Quem poderia ser escolhido, então, caso essa saída se concretize daqui a alguns meses? Em primeiro lugar, é preciso traçar um perfil do possível sucessor. É preciso um técnico em ascensão, talvez jovem, talvez estrangeiro. É preciso, acima de tudo, um perfil que dê continuidade ao antecessor, um “treinador de jogo”, alguém que saiba dar um estilo de jogo fluido à sua equipe e valorizar os muitos jogadores de classe que chegaram ao longo dos anos às margens do Lago de Como.

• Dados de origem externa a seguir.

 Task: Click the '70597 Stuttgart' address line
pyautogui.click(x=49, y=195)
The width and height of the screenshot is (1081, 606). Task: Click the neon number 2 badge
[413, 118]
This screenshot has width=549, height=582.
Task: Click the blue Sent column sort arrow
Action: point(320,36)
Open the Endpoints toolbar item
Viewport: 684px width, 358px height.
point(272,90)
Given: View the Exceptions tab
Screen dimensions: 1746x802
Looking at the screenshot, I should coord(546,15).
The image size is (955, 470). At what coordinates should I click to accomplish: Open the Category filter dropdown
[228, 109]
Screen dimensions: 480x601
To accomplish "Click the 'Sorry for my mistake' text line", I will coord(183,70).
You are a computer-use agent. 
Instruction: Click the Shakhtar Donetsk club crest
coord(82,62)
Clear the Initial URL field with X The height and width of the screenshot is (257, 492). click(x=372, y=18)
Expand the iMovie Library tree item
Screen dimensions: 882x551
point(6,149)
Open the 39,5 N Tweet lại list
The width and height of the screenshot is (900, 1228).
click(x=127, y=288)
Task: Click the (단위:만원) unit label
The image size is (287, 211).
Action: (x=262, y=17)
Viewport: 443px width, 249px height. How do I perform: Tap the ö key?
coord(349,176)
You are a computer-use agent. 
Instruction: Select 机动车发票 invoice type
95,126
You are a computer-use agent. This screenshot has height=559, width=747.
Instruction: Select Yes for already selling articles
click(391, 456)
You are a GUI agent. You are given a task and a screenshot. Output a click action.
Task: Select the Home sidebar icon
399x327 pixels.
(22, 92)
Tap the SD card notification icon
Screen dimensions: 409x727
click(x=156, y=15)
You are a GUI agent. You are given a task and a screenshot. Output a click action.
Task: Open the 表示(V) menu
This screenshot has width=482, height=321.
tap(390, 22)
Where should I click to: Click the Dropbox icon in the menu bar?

É possível que Fàbregas e a diretoria vasculhem o mercado de treinadores no exterior, dada a certa preferência por estrangeiros que tem caracterizado o Como. Não devemos nos surpreender se, portanto, o próximo treinador vier da Premier League ou da La Liga, se for alguém com quem Cesc já jogou ou que conheça bem, um homem de confiança a quem passar o bastão com tranquilidade.
Três são as principais pistas a serem seguidas. A espanhola, dado o canal preferencial que o clube mantém, por exemplo, com o Real Madrid, e que levaria a nomes como Davide Ancelotti, filho de Carlo, já sondado no passado, ou ao próprio Arbeloa que, apesar de estar indo bem com os Blancos agora, dificilmente poderia permanecer no futuro. Outras ideias viáveis poderiam ser a que leva a Raúl ou a treinadores já mais consagrados, como Iraola e Marcelino. Nessa linha, permanecem por enquanto apenas sonhos candidatos como Xavi ou Scaloni, campeão mundial com a Argentina, ou – por que não – um dos mentores de Fàbregas, aquele Guardiola que parece estar no fim da carreira no City e poderia finalmente querer se medir com a Série A que ele quase alcançou, aliás, com o Brescia, que não fica muito longe de Como e que ele costuma visitar.
A segunda vertente a ser seguida é a inglesa, mesmo em sentido lato. São muitos os treinadores da Premier League que poderiam despertar o interesse dessa diretoria, composta também por grandes ex-jogadores do outro lado do Canal da Mancha. É difícil chegar a Amorim, ainda sob contrato com o Manchester United; mais disponíveis, por outro lado, estão Glasner, que deixará o Crystal Palace, Marco Silva, do Fulham, e Lampard, autor de uma excelente temporada com o Coventry.
Por fim, os italianos. Os treinadores que melhor poderiam seguir os passos de Fàbregas, apesar de suas características e divergências com o catalão, poderiam ser três que agora estão sem clube: Thiago Motta, De Zerbi e Maresca. Será uma escolha complicada — que pode até ser adiada por mais um ano —, mas certamente o próprio Fabregas será chamado a tomá-la para tornar cada vez mais concretos os sonhos de grandeza do agora ex-pequeno Como.